Overexpression of mitochondrial antioxidant manganese superoxide dismutase (MnSOD) provides protection against AZT- or 3TC-induced endothelial dysfunction

Abstract

Nucleoside reverse transcriptase inhibitors (NRTIs) are considered the backbone of current combination therapies for HIV. These therapies have significantly decreased mortality and morbidity in HIV-infected patients, but some are associated with cardiovascular complications, including endothelial dysfunction, an early marker for atherosclerosis. Our prior studies demonstrated that co-treatment of cells with an antioxidant therapy reversed NRTI-induced endothelial injury. Thus, as a proof of concept that mitochondrially-targeted antioxidants may be useful in preventing NRTI toxicity, in the current study, mice overexpressing a mitochondrial antioxidant, manganese superoxide dismutase (MnSOD), were compared with wild-type (WT) mice. Mice were treated chronically with either zidovudine (AZT), lamivudine (3TC), or tenofovir (TDF) to determine whether overexpression of MnSOD protected them from endothelial dysfunction. Endothelial function was assessed using vessel reactivity experiments on thoracic aortas as well as measures of endothelium derived factors nitric oxide (NO), endothelin-1 (ET-1), and prostacyclin. Oxidative stress was evaluated as levels of plasma 8-isoprostane. Alterations in vessel reactivity, NO, and ET-1 in WT mice treated with AZT or 3TC were noted. Overexpression of MnSOD offered protection from decreases in vessel reactivity and increases in ET-1. These findings indicate that mitochondrial oxidative stress induced by AZT or 3TC plays a major role in mediating NRTI-induced endothelial dysfunction, and suggest that the use of targeted antioxidants administered in conjunction with NRTIs may attenuate these effects.

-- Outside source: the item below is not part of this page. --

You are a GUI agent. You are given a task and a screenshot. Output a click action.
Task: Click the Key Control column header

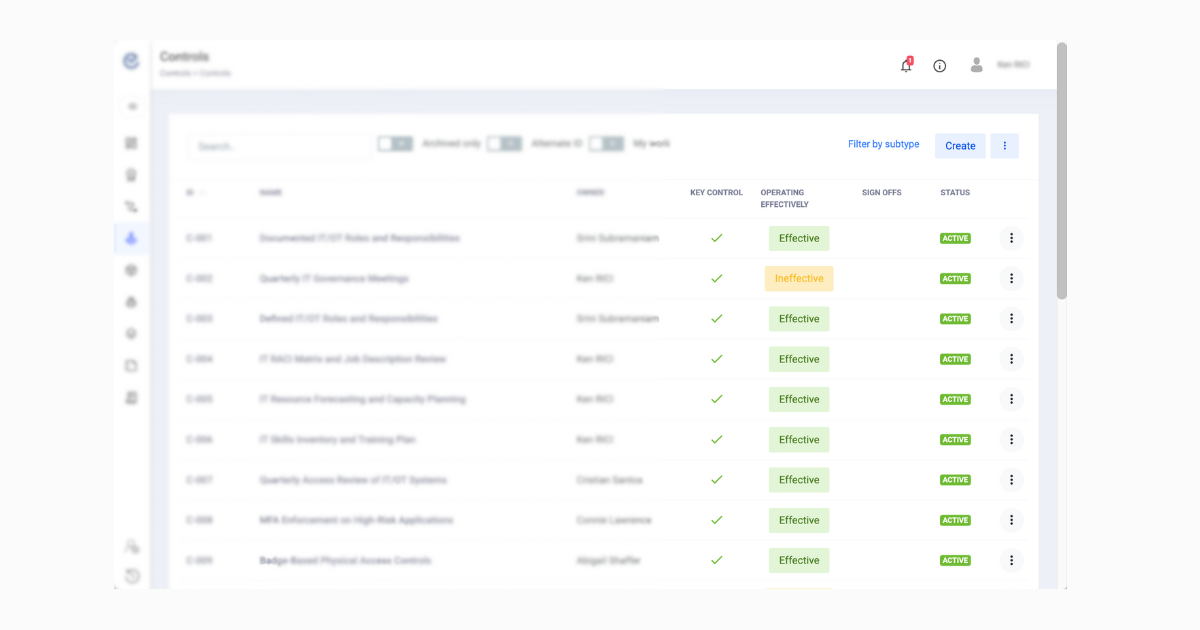(716, 193)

Keywords: Antioxidants; Atherosclerosis; Endothelial dysfunction; NRTI.

Figure 1

Plasma 8-isoprostane levels in wild-type (WT) and transgenic mice overexpressing MnSOD (MnSOD Tg). Mice were treated for 6-8 weeks with AZT (100 mg/kg/day), 3TC (50 mg/kg/day), or TDF (50 mg/kg/day) and plasma levels of 8-isoprostane were compared with controls. Data are means ± standard deviation. * Denotes significant difference (p < 0.05) from matched controls. # Indicates significant difference (p < 0.05) between treated MnSOD Tg and treated WT. n = 5/group.

Figure 2

Plasma nitrite levels in wild-type (WT) and transgenic mice overexpressing MnSOD (MnSOD Tg). Mice were treated for 6-8 weeks with AZT (100 mg/kg/day), 3TC (50 mg/kg/day), or TDF (50 mg/kg/day) and plasma nitrite levels were compared with controls. *P < 0.05 compared to matched controls. Data are means ± SD. #p < 0.05 between treated MnSOD Tg and treated WT. n = 5-7/group, as indicated within each bar.

Figure 3

Plasma 6-keto prostaglandin F1 levels in wild-type (WT) and transgenic mice overexpressing MnSOD (MnSOD Tg). Mice were treated for 6-8 weeks with AZT (100 mg/kg/day), 3TC (50 mg/kg/day), or TDF (50 mg/kg/day) and plasma 6-keto prostaglandin F1 levels were compared with controls. Data are means ± SD. *Significance (p < 0.05) compared to matched controls. #p < 0.05 between treated MnSOD Tg and treated WT. n = 5/group.

Figure 4

Plasma ET-1 levels in wild-type (WT) and transgenic mice overexpressing MnSOD (MnSOD Tg). Mice were treated for 6-8 weeks with AZT (100 mg/kg/day), 3TC (50 mg/kg/day), or TDF (50 mg/kg/day) and plasma ET-1 levels were compared with controls. Data are means ± SD. *Denotes significance (p < 0.05) compared to matched controls. # Indicates p < 0.05 between treated MnSOD Tg and treated WT. n = 5/group.

Figure 5

Endothelium-dependent vasorelaxation in wild-type (WT) and transgenic mice overexpressing MnSOD (MnSOD Tg). Mice were treated for 6-8 weeks with AZT (100 mg/kg/day), 3TC (50 mg/kg/day), or TDF (50 mg/kg/day) and endothelium-dependent vasorelaxation results were compared with controls. Data are means ± SD. *Denotes p < 0.05 compared to matched controls. #Indicates significant difference (p < 0.05) between treated MnSOD Tg and treated WT. n = 4-9/group, as indicated within each bar.